Stated problem 1:
Answer these questions using the article on the film K3 Bengeltjes:
(a) What is the film's running time?
(b) Which new K3 member appears in a K3 movie for the first time in this film?
(c) Whom does Angel Manuel send to take K3's cousins?
Stated problem 2: Continue the article on the film K3 Bengeltjes, starting after its last sentence.

- Theatrical release poster
- Directed by: Bart Van leemputten
- Written by: Hans Bourlon Gert Verhulst
- Produced by: Anja van Mensel/Sofie Buytaert
- Distributed by: Kinepolis Film Distribution (Belgium); Independent Films (Netherlands);
- Release date: 12 December 2012;
- Running time: 77 minutes
- Countries: Belgium Netherlands
- Language: Dutch

= K3 Bengeltjes =

2012 film

K3 Bengeltjes is the fourth movie with K3. It was directed by Bart Van Leemputten. It is the first movie with new member Josje Huisman.

==Plot==

The girls of K3 are excited because their cousins will come to visit them for the weekend. But their excitement is quickly dissipated, because their cousins are obnoxious. They break everything in their apartment. Karen calls them terrorists. Angel Manuel sends his assistant Tuur to take K3's cousins, but he accidentally takes K3 instead and makes them into "rascal angels". K3 must be well behaved for 24 hours, but that is not as easy as you think.

Dataset content:

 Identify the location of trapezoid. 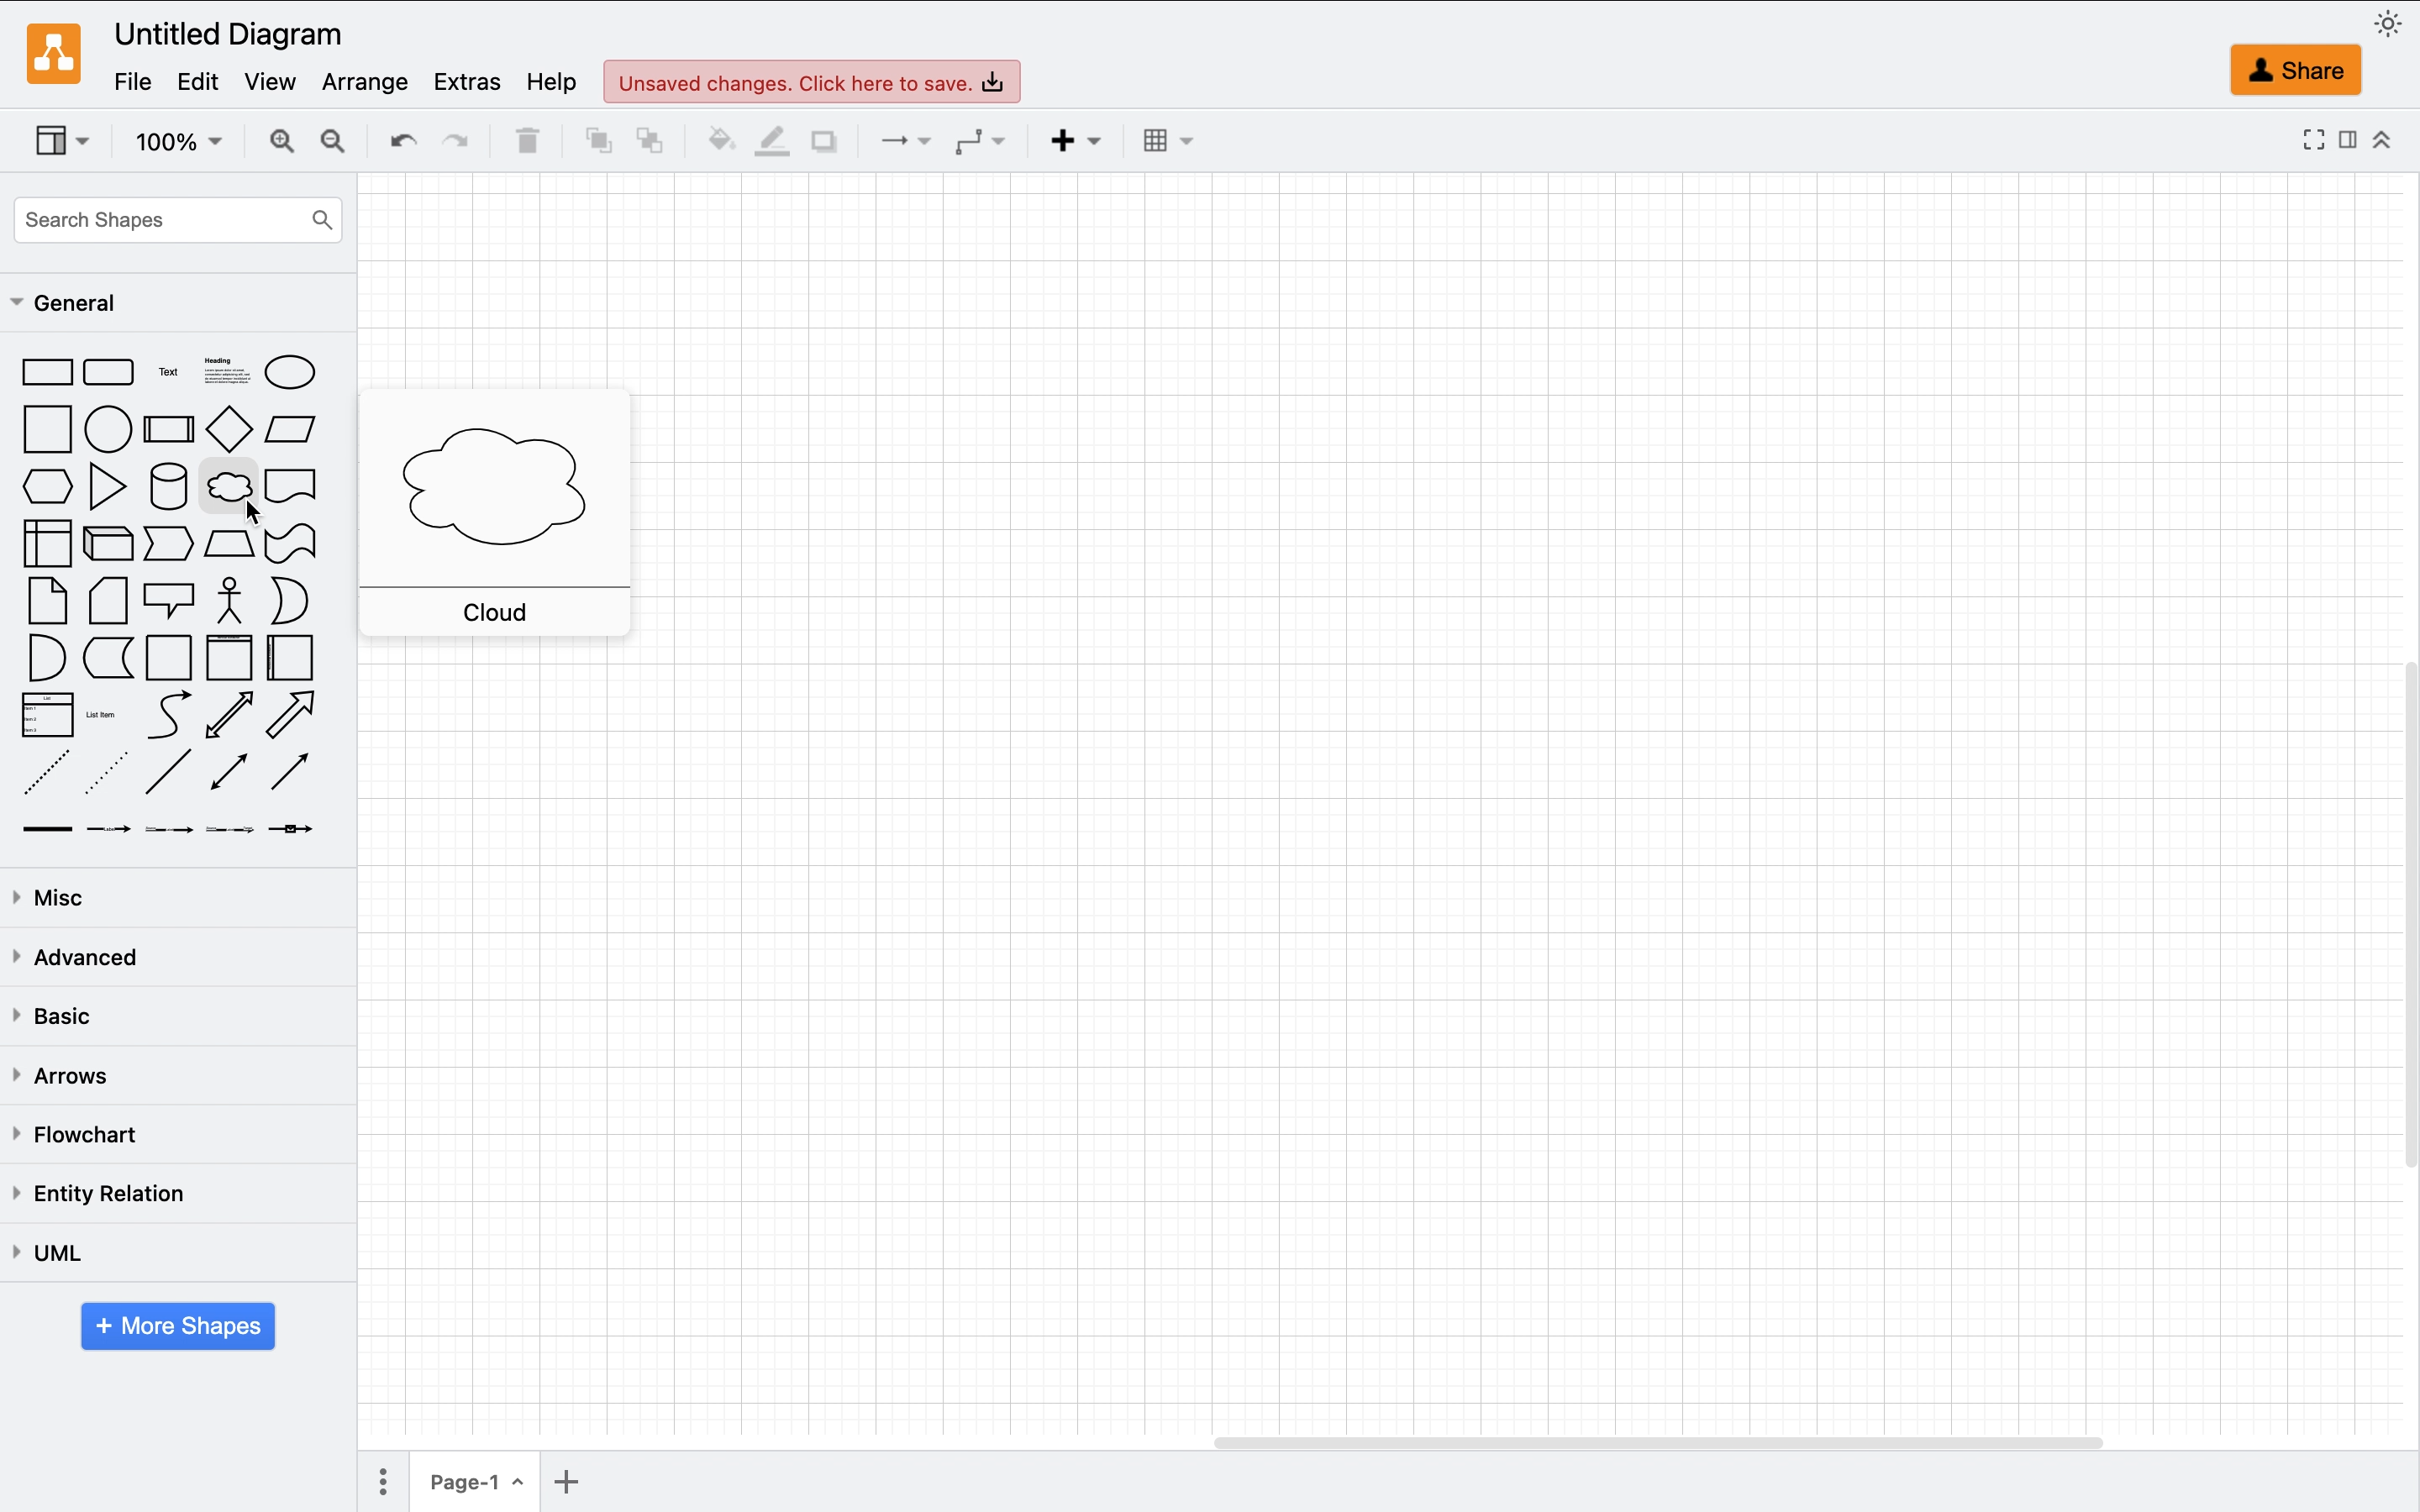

Exercise output 1:
(a) 77 minutes
(b) Josje Huisman
(c) His assistant Tuur

Exercise output 2:
==Cast==

| Character | Actor |
| Karen | Karen Damen |
| Kristel | Kristel Verbeke |
| Josje | Josje Huisman |
| Marcel | Jacques Vermeire |
| Bas | Winston Post |
| Rosie | Metta Gramberg |
| Tuur, Manuel's assistant | Chris Van den Durpel |
| Manuel | Michel Van Dousselaere |
| Nurse | Camilia Blereau |
| Aunt Linda | Bianca Vanhaverbeke |
| Weather presentatrice | Jill Peeters |
| Carlo, Karen's fan | Sam Gooris |
| Glenn, Kristel's boyfriend | Charly Luske |
| Guido, K3's manager | Hans Cornelissen |
| Klaartje, Karen's niece | Laurine Verbruggen |
| Kelly, Kristel's niece | Tove Tielemans |
| Jolien, Josje's niece | Fleur Mertens |
| Angel | Coralie Rasquin |

==Voices==

| Character | Actor |
| Karen | Vic De Wachter |
| Kristel | Bart Van Leemputten |
| Josje | Manou Kersting |

==Soundtrack==

The title song of the movie Waar zijn die Engeltjes (En.: "Where Are the Angels") came out in July 2012.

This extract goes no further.